── Texte retenu ──

Charles Goerens en visite au Sénégal

A l'occasion de l'inauguration de la Mission de la Coopération du grand-duché de Luxembourg à Dakar qui eut lieu le 23 janvier, a été organisé, sur initiative du gouvernement luxembourgeois et en coopération avec le Sénégal, un colloque de deux jours intitulé "Démocratie, droits de l'homme et développement".


Charles Goerens en compagnie de Mary Robinson, Haut Commissaire aux Droits de l'Homme de l'ONU, et de Jos Scheuer, Vice-président de la Chambre des députés

Ce colloque, qui s'est ouvert le 22 janvier et a duré deux jours, a réuni des représentants des cinq pays-cible de la coopération luxembourgeoise en Afrique de l'Ouest (Mali, Niger, Burkina Faso, Sénégal, Cap Vert), des membres d'organisations internationales et la délégation luxembourgeoise composée, entre autres, par le ministre de la Coopération et de l'Aide humanitaire Charles Goerens et par Jos Scheuer, Vice-président de la Chambre des députés et membre de l'Assemblée parlementaire de la Francophonie. Il s'agissait d'analyser et de débattre des rapports qui existent entre le développement économique et social d'un pays, les droits de l'homme et la démocratie.

Le colloque a été ouvert par Cheikh Tidiane Gadio, ministre des Affaires étrangères du Sénégal, qui, dans son allocution, a rappelé la grande participation des femmes aux élections présidentielles de mars 2000, ce qui montre que les femmes sénégalaises ont développé un sens civique assez remarquable. Le ministre sénégalais a également tenu à souligner que l'éducation est un droit, un élément essentiel du jeu démocratique et non pas un privilège.

───
── Données disponibles ──

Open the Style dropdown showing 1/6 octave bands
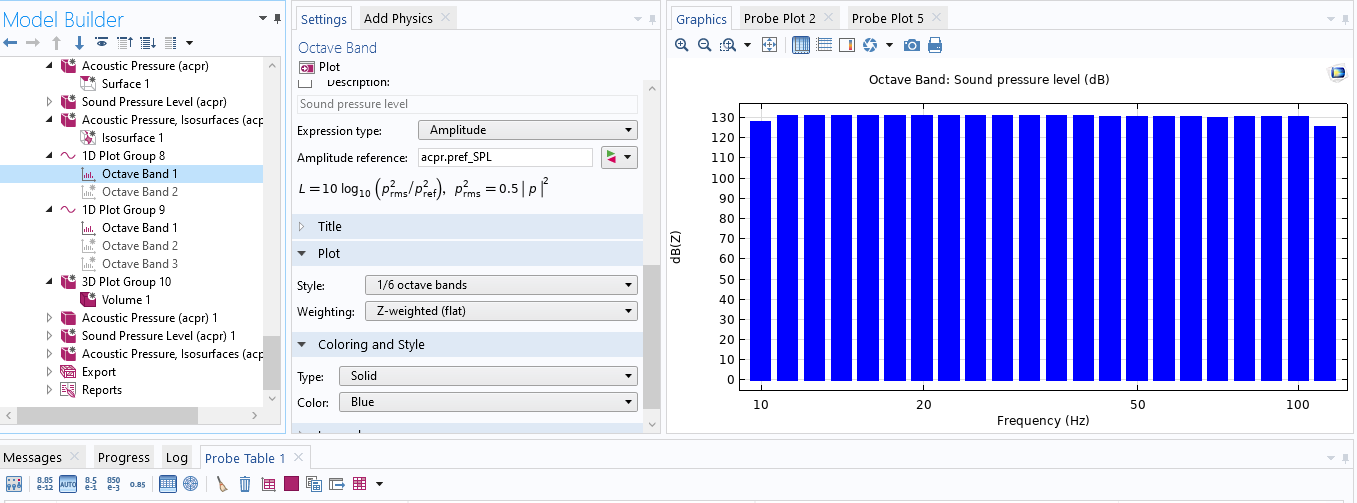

───

À faire –
A: Recopiez mot pour mot le passage du texte sur la visite de Charles Goerens au Sénégal, en commençant à "Ce colloque, qui" et en terminant à "et la démocratie.".
B: D'après le texte sur la visite de Charles Goerens au Sénégal, qui a ouvert le colloque ?
C: Prolongez le texte sur la visite de Charles Goerens au Sénégal en reprenant après sa dernière phrase.

Résultats par tâche –
A:
Ce colloque, qui s'est ouvert le 22 janvier et a duré deux jours, a réuni des représentants des cinq pays-cible de la coopération luxembourgeoise en Afrique de l'Ouest (Mali, Niger, Burkina Faso, Sénégal, Cap Vert), des membres d'organisations internationales et la délégation luxembourgeoise composée, entre autres, par le ministre de la Coopération et de l'Aide humanitaire Charles Goerens et par Jos Scheuer, Vice-président de la Chambre des députés et membre de l'Assemblée parlementaire de la Francophonie. Il s'agissait d'analyser et de débattre des rapports qui existent entre le développement économique et social d'un pays, les droits de l'homme et la démocratie.

B: Cheikh Tidiane Gadio, ministre des Affaires étrangères du Sénégal.

C:
Dans son discours d'allocution, le ministre Charles Goerens a fait valoir que les droits de l'homme ne sont pas seulement un acte de foi ou un catalogue de droits, mais surtout un état d'esprit. Contrairement à l'acceptation de la politique classique des droits de l'homme, qui trouve ses origines au siècle des lumières, le débat actuel autour des droits de l'homme exige de mettre l'individu au centre de toute action.

Dans ce contexte, Charles Goerens a souligné que la région de l'Afrique de l'Ouest constitue un cadre idéal pour toucher les interlocuteurs des droits de l'homme. Selon le ministre de la coopération luxembourgeoise, une des questions qui préoccupe les responsables en matière de droits de l'homme est celle de savoir comment rendre la globalisation compatible avec le respect des droits de l'homme.

Charles Goerens s'est servi de l'exemple du Luxembourg pour démontrer qu'un petit pays, qui, en raison justement de sa taille, ne peut faire face seul aux défis politiques, économiques et de sécurité, a un intérêt substantiel de faire parti du «jeu démocratique».

Or le ministre a également insisté que la démocratie à elle seule ne suffit guère; elle doit être ancrée dans des textes juridiques, dotée d'une juridiction et d'une "communauté de destin", c.à.d. une interdépendance entre Etats.

Charles Goerens a terminé son discours sur une note d'optimisme en mettant en exergue les possibilités et les ouvertures que le gouvernement luxembourgeois voit se développer actuellement en Afrique de l'Ouest tout en rappelant qu'il est d'une grande importance d'assurer une cohérence des efforts dans le cadre onusien.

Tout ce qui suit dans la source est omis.